When Rex learns that Leila has left him for his brother, he is driven to commit suicide by her callous behavior. Mrs. Walden, now desperate, enlists Adele Harley (played by Temple), a girl of strong moral character, to win Franklin's affections away from Leila.

Franklin is gradually drawn away from Leila and Adele's victory causes Leila to lose her confidence. In a drunken and angry state, Leila falls through a massive mirror and her face is cut by a shard of glass. After "marring the beauty of her face so utterly that her power to charm men is forever lost," the permanently disfigured Leila ends up a broken and lonely woman.

==Cast==
- Louise Glaum as Leila Aradella
- Howard C. Hickman as John Morton
- Charles Ray as Rex Walden
- Wyndham Standing as Franklin Walden
- Gertrude Claire as Mrs. Walden
- Marjory Temple as Adele Harley

==Production==
The film attracted attention for the special effect of Glaum's character falling headlong through a large mirror. One newspaper reported on the effect as follows: "The effect is declared to be among the most sensational ever filmed, and for that reason the director and his camera man refuse to divulge their secret. So far, in fact, is it removed from ordinary photographic trickery that it bewildered the studio folk when they saw it in the projecting room."

Newspaper advertisements for the film called Leila "a modern siren," a woman who "regards men as her rightful prey." The studio's advertising also touted C. Gardner Sullivan's script for its "daring disregard for the artificialities of conventional dramatic construction," noting that he "has no mercy on the 'Wolf Woman' and crowns her career of self glorification and malicious destruction with ruin and disfigurement."

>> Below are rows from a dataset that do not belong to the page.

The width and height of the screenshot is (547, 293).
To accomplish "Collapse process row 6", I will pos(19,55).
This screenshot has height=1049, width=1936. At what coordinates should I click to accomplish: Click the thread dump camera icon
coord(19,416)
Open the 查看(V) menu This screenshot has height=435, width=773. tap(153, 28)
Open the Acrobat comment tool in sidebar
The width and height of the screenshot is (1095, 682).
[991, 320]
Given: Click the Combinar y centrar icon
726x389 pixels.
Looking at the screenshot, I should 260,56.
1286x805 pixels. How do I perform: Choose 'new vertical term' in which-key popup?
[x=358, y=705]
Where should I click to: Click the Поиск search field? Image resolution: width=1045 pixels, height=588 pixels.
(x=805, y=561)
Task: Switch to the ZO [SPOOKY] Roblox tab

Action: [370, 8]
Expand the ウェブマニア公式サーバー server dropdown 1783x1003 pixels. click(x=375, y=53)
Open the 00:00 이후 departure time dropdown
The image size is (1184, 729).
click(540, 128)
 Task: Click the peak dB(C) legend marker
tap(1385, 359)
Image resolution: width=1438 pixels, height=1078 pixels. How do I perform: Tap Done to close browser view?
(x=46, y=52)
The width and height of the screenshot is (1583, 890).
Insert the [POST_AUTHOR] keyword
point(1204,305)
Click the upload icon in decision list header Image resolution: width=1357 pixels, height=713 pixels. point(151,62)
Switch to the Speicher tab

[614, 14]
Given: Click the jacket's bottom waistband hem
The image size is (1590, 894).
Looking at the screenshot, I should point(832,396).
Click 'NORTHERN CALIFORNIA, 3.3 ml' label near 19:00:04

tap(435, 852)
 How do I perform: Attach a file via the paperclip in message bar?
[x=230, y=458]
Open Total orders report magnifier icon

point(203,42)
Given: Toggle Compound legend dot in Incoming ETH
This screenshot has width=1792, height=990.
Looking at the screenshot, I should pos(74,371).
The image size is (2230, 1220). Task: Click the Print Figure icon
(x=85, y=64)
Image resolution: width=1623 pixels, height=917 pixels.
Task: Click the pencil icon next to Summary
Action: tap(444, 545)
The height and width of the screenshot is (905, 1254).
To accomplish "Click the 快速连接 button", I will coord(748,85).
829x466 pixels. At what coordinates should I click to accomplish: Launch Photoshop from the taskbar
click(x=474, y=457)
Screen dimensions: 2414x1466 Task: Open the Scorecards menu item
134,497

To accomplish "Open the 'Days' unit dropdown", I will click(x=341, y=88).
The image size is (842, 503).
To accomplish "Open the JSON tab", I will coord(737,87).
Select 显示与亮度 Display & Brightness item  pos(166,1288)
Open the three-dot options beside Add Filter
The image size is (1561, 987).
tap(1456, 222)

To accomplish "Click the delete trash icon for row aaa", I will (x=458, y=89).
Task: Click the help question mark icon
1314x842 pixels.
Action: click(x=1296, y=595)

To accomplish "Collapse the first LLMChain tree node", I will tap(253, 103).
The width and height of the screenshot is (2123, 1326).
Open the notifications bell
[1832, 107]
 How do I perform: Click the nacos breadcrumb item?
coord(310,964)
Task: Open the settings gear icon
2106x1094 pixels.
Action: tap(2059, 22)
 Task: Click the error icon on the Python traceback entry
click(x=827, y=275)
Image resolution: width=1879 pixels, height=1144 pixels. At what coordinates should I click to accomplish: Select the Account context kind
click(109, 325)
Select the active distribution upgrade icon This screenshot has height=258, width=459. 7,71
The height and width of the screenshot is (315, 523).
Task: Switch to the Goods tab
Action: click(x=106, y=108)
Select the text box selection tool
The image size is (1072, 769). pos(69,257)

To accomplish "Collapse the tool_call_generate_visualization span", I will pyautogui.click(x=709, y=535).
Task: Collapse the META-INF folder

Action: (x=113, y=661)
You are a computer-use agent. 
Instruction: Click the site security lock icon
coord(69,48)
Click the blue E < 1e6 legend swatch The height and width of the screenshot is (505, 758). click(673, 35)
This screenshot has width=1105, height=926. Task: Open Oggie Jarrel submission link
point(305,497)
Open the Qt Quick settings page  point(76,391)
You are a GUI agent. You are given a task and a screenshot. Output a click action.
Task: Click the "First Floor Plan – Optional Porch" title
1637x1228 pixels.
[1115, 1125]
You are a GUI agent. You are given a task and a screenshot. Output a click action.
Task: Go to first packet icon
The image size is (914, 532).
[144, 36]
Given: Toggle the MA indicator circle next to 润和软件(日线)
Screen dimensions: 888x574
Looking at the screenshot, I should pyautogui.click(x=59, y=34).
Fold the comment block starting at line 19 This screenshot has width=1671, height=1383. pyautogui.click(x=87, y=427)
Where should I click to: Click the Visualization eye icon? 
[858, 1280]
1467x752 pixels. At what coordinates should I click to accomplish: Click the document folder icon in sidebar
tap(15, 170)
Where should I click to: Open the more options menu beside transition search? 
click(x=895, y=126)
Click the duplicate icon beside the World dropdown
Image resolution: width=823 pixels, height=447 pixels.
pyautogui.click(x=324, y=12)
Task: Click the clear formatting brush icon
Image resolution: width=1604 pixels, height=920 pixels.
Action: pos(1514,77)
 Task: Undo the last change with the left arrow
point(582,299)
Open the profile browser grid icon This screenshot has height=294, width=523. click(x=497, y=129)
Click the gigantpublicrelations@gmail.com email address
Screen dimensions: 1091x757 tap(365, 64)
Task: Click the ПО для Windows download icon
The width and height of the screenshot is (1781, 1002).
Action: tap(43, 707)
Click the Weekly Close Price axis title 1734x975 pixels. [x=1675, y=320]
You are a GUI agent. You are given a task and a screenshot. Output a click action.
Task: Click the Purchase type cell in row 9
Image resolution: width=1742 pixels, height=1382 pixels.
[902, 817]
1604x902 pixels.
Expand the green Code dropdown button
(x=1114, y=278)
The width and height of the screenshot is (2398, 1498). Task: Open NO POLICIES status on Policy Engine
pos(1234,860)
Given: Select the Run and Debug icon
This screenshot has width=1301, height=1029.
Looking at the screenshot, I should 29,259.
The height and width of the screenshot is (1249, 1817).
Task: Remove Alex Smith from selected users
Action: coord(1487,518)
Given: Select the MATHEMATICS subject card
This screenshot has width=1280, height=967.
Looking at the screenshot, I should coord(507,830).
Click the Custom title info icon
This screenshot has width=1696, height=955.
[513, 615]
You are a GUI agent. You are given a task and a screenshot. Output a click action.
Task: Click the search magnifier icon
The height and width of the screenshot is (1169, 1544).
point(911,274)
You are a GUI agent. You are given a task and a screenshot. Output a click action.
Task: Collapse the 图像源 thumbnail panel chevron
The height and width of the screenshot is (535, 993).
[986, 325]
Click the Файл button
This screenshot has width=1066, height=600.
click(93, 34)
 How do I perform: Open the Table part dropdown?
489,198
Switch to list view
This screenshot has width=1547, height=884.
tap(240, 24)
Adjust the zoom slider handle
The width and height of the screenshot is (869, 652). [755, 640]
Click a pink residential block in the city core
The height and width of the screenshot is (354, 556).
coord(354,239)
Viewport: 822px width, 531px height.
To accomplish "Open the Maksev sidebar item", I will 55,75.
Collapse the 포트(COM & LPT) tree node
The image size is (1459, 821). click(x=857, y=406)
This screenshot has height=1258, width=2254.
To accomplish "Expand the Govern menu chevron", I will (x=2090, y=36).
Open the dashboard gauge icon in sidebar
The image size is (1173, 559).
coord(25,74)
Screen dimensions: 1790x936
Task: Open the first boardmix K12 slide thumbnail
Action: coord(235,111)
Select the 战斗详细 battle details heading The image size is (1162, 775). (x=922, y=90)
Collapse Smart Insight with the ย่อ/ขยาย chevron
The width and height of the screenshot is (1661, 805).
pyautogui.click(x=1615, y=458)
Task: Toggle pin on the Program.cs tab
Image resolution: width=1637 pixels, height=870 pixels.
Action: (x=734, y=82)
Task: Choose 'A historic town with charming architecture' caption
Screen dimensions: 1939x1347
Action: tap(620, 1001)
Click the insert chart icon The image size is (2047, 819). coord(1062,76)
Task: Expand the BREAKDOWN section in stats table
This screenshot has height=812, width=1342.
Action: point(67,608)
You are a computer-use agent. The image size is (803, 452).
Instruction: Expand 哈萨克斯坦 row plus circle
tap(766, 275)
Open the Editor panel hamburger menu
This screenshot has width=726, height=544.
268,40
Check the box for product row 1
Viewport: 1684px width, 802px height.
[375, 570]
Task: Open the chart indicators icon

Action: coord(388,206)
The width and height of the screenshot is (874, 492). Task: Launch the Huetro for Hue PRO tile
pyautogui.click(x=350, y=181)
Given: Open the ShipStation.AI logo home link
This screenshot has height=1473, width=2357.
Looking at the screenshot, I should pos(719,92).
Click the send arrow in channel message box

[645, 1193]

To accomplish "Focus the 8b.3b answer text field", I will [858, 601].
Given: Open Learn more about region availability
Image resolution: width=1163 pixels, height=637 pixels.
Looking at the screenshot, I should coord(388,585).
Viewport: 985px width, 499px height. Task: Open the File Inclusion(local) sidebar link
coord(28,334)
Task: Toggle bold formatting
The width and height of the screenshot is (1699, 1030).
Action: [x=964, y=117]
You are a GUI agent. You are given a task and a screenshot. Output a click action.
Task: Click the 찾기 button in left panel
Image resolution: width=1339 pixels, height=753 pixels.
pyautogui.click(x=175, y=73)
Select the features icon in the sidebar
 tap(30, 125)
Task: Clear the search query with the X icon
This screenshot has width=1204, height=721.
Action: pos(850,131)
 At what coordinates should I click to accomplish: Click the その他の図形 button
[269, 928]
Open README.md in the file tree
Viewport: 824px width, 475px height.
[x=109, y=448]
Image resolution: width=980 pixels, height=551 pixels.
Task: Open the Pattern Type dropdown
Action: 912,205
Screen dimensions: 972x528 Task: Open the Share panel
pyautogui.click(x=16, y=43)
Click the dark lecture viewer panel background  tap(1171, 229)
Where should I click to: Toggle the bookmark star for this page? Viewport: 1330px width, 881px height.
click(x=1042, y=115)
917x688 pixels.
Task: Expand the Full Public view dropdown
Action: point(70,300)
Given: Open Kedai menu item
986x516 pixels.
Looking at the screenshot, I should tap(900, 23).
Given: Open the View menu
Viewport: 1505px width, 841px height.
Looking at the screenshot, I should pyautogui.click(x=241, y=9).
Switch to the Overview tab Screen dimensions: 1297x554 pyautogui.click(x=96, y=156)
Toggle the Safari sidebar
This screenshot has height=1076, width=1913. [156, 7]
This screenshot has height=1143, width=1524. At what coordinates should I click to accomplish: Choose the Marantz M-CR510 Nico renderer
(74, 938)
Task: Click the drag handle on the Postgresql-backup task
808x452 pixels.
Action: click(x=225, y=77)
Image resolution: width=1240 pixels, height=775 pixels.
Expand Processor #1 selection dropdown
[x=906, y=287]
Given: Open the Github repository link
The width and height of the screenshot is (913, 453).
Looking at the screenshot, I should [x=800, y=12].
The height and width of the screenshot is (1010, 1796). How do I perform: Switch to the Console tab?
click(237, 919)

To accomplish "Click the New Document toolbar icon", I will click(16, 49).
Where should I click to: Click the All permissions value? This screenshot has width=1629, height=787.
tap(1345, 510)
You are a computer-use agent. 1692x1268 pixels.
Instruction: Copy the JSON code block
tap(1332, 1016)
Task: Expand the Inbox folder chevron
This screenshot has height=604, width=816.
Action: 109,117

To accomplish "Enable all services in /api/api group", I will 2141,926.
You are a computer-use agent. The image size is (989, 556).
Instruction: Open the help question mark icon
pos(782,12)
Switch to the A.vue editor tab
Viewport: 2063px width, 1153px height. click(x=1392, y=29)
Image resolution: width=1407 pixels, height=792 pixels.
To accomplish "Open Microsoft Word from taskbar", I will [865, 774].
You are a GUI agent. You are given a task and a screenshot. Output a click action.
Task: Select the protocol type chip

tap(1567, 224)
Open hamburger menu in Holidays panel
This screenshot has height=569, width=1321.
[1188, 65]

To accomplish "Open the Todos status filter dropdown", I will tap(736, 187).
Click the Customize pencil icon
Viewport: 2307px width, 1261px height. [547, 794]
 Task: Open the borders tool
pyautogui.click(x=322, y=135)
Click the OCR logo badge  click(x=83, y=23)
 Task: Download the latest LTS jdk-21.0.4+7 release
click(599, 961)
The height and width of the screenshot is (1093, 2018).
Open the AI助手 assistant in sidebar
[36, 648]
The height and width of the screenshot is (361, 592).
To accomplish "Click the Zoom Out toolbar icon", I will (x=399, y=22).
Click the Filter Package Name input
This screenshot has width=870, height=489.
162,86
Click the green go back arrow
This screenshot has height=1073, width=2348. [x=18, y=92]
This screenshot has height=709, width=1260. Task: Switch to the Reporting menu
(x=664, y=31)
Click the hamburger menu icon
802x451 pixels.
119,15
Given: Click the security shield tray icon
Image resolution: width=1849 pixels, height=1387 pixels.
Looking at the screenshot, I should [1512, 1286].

Sullivan said that he intended Glaum's character to be "a living proof of the triumph of the flesh, in whose creed the lure of the physical was placed above moral, spiritual or mental worth, and in whose incense-laden apartments the idol of sensuality replaced the crucifix or family Bible."

==Critical reception==
After seeing the film, it was reported that New York critics unanimously pronounced Glaum as "the greatest vampire woman of all time." Another reviewer noted that Glaum had become famous for her "vampire" characterizations and billed The Wolf Woman as the "Greatest Vampire picture of all."